***** Texte fourni *****

# Imprimante HP ENVY 6030 SCANNER PERDU...



## ungars (13 Octobre 2020)

Bonjour

plus rien ne marche. Le scanner n'est plus reconnu après 1 scan OK...
J'ai retiré l'imprimante dans les préférences systèmes et section imprimantes et scanners : impossible de la rajouter, la partie scanner est absente...
J'ai réinstallé avec HP SMART...
J'ai eu le message "le scanner n'a pas pu terminer l'analyse" ! Le bouton "numériser" reste désactivé...
HP SMART dit "Statut de l'imprimante : inconnu" !
Impossible de sélection pays et langue...
MAC OS HIGH-SIERRA...
A L'AIDE ! C'EST UNE VRAIE MERDE CETTE IMPRIMANTE...


----------



## ungars (13 Octobre 2020)

ungars a dit:


> Bonjour
> 
> plus rien ne marche. Le scanner n'est plus reconnu après 1 scan OK...
> J'ai retiré l'imprimante dans les préférences systèmes et section imprimantes et scanners : impossible de la rajouter, la partie scanner est absente...
> ...


C'est résolu : 
Le problème est le suivant : il faut que le petit capteur à côté de la vitre du scanner soit bien enfoncé par le petit picot sur la face interne du capot. Donc pour un document un peu épais, il faut appuyer un peu fort sur le capot, sinon la numérisation est impossible (test fait avec HP EASY SCAN). C'est une caractéristique complètement inutile...

*****

--- Exercice écrit ---
Poursuivez la discussion sur le scanner de l'imprimante HP ENVY 6030 à partir de son dernier message. Les données qui suivent n'ont aucun lien avec ce texte.

***** Données enregistrées *****

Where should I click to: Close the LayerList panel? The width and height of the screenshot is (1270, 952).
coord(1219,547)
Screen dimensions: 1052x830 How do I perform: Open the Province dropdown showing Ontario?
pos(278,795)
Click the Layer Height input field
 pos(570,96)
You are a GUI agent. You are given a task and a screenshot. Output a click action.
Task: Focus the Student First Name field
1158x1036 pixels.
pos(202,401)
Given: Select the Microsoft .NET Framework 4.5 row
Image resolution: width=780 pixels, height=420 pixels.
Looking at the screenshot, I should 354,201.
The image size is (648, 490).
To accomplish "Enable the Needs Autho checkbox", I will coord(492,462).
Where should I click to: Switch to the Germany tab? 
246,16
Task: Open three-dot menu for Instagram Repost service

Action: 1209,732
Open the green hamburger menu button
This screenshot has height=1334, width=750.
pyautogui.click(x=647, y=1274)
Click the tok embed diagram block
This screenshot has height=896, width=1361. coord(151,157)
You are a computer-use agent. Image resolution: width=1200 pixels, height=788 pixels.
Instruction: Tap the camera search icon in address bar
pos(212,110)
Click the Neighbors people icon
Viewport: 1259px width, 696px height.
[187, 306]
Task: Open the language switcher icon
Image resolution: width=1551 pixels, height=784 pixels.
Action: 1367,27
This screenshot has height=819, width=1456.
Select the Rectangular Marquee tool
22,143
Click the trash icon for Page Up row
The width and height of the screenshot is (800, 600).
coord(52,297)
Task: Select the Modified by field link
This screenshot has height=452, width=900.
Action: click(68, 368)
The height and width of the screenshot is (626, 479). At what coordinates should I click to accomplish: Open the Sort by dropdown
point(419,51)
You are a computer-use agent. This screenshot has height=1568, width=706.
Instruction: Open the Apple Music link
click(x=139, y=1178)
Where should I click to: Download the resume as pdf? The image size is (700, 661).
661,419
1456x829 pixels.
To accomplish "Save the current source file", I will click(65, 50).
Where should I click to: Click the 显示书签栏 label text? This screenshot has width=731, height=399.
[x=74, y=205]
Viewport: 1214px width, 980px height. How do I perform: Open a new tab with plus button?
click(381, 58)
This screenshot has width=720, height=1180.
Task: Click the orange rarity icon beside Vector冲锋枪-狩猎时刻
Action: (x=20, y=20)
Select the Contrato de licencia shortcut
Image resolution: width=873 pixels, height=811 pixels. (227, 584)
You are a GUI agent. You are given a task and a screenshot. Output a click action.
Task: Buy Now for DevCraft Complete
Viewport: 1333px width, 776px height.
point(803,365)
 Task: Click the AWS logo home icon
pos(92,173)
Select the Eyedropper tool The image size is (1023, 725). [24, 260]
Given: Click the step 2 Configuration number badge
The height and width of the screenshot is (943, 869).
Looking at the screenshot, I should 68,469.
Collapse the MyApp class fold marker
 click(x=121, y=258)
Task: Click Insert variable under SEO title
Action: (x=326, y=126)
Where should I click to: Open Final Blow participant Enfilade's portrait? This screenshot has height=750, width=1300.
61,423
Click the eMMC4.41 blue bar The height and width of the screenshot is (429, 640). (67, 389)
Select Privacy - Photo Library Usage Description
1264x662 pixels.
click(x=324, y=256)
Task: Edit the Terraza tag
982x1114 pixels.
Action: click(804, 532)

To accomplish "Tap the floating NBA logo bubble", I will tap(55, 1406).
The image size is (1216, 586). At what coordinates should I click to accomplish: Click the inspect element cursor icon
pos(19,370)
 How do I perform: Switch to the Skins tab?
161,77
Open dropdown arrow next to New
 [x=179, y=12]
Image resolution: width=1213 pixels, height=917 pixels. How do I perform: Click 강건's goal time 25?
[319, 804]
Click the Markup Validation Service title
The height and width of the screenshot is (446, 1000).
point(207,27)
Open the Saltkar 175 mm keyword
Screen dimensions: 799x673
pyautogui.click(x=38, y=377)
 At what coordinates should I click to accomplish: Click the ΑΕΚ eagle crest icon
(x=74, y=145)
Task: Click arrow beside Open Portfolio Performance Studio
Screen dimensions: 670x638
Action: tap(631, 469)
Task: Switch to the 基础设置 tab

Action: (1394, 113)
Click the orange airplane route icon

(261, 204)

*****

--- Réponse proposée ---
Info passée à leur "virtual agent"...


----------



## JMTHHH (12 Décembre 2020)

> Bonjour !


Bonjour !! Le problème du switch de capot ouvert qui empêche de fonctionner le scanner est un bug spécifique avec MacOs ( ici Mojave ) et sous "HP easy scan" et "HP Smart" . *Il ne se produit pas sous windows 10*: donc c'est bien un bug logiciel ou firmware.
Donc si vous voulez scanner un livre , suivez la recommandation de Ungar , et dans cet esprit j'ai fabriqué un petit contrepoids d'environ 30 grammes avec un picot qui appuie sur le switch en question ( pas moyen de joindre une photo ? dommage )
Je vais tâcher de voir si il y a encore un être humain chez HP pour lui expliquer cela : c'est pas gagné !!!! et si vous savez comment faire ....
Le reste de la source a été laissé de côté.